LIVE · BRIEFING WIRE
FlightLogic Brief Daily aviation wire
← Reddit
● RDT COMM ·YourTypicalMainter ·May 27, 2026 ·17:41Z

Night XC PPL

A pilot questioned whether a cross-country flight beginning before civil twilight and concluding during daytime, totaling over 100 nautical miles with approximately one hour of night flight, satisfies FAR §61.109(2)(i) night cross-country requirements. ForeFlight automatically marked the flight as satisfying requirements. The pilot noted that completing the remaining requirement of 10 night takeoffs and landings has become increasingly challenging as daylight hours lengthen.
Detailed analysis

The night cross-country requirement for Private Pilot certification under 14 CFR §61.109(a)(2)(i) presents genuine interpretive ambiguity, as illustrated by this student pilot's question about a flight departing before morning civil twilight and arriving at a destination more than 100 nautical miles away after sunrise. The regulation states that an applicant must receive 3 hours of night flight training that "includes" one cross-country flight of not less than 100 nautical miles total distance. The operative word — "includes" — does not explicitly require the entire cross-country flight to be conducted in night conditions, which creates the interpretive gray area the student is navigating. That approximately one hour of the flight occurred during the FAA-defined night period (between the end of evening civil twilight and the beginning of morning civil twilight) and the total distance exceeded the 100 nm threshold is why automated tools like ForeFlight flagged the requirement as satisfied.

The FAA's definition of night under 14 CFR §1.1 — the period between the end of evening civil twilight and the beginning of morning civil twilight — is the governing standard for logging night flight time. A departure before morning civil twilight qualifies as a night takeoff, and any flight time accumulated before civil twilight begins counts as night time in the logbook. However, the regulatory intent of the night XC requirement is to expose student pilots to the challenges of navigating cross-country routes under night conditions: reduced visual references, increased reliance on cockpit instrumentation, unfamiliar terrain, and degraded situational awareness. A flight where only a fraction of the distance is covered in darkness arguably provides limited exposure to those conditions, regardless of what an automated logbook tool interprets.
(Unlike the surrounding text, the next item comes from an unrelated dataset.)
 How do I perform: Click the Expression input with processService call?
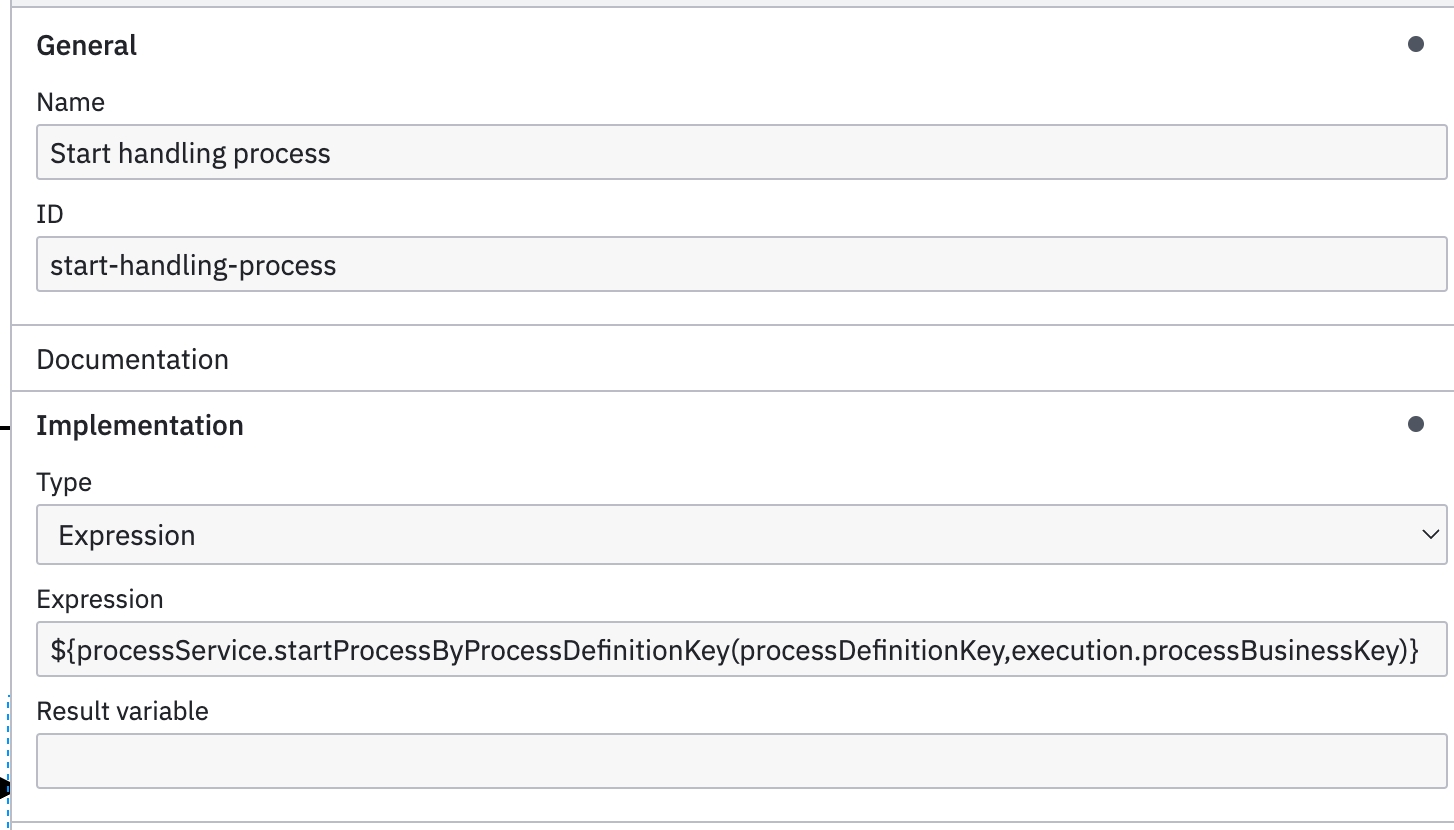[740, 651]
The practical resolution to this ambiguity lies with the student's CFI and, ultimately, the Designated Pilot Examiner conducting the checkride. Most DPEs and FAA inspectors apply a qualitative standard alongside the literal regulatory text, and an applicant whose night XC consisted of roughly one hour of nighttime flight before transitioning to full daylight for the majority of the route may face scrutiny. The student's CFI should provide an endorsement only if they are satisfied the experience meets the spirit of the requirement, and it is advisable for the student to discuss the specific flight with that CFI before assuming ForeFlight's automated flag constitutes regulatory compliance. If there is any doubt, repeating the flight to accumulate a more substantively nighttime cross-country protects the applicant from a checkride interruption or a notice of disapproval on administrative grounds.
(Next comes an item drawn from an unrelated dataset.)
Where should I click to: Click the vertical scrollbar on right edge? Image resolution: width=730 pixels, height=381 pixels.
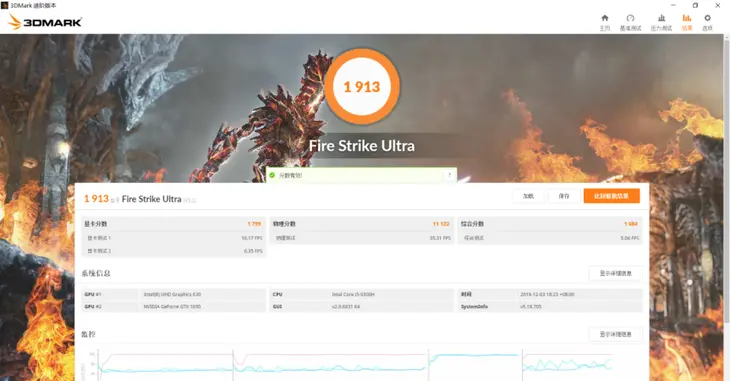tap(726, 181)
The broader challenge the student identifies — difficulty completing night takeoffs and landings as days lengthen through summer — is a common seasonal problem for students training at mid-to-high latitudes. In much of the contiguous United States, evening civil twilight in late May through July can fall at or after 9:00 p.m. local time, compressing the practical window for night currency and training flights into late evening hours that conflict with FBO operating schedules, noise abatement curfews, and student scheduling constraints. This seasonality often leads students to cluster night training requirements in fall and early spring, and CFIs working with students on accelerated timelines should plan night flight blocks well in advance. For the immediate regulatory question, the student's best course of action is a direct conversation with their CFI and, if needed, an informal inquiry to the local FSDO for written guidance on how the specific flight should be logged and credited.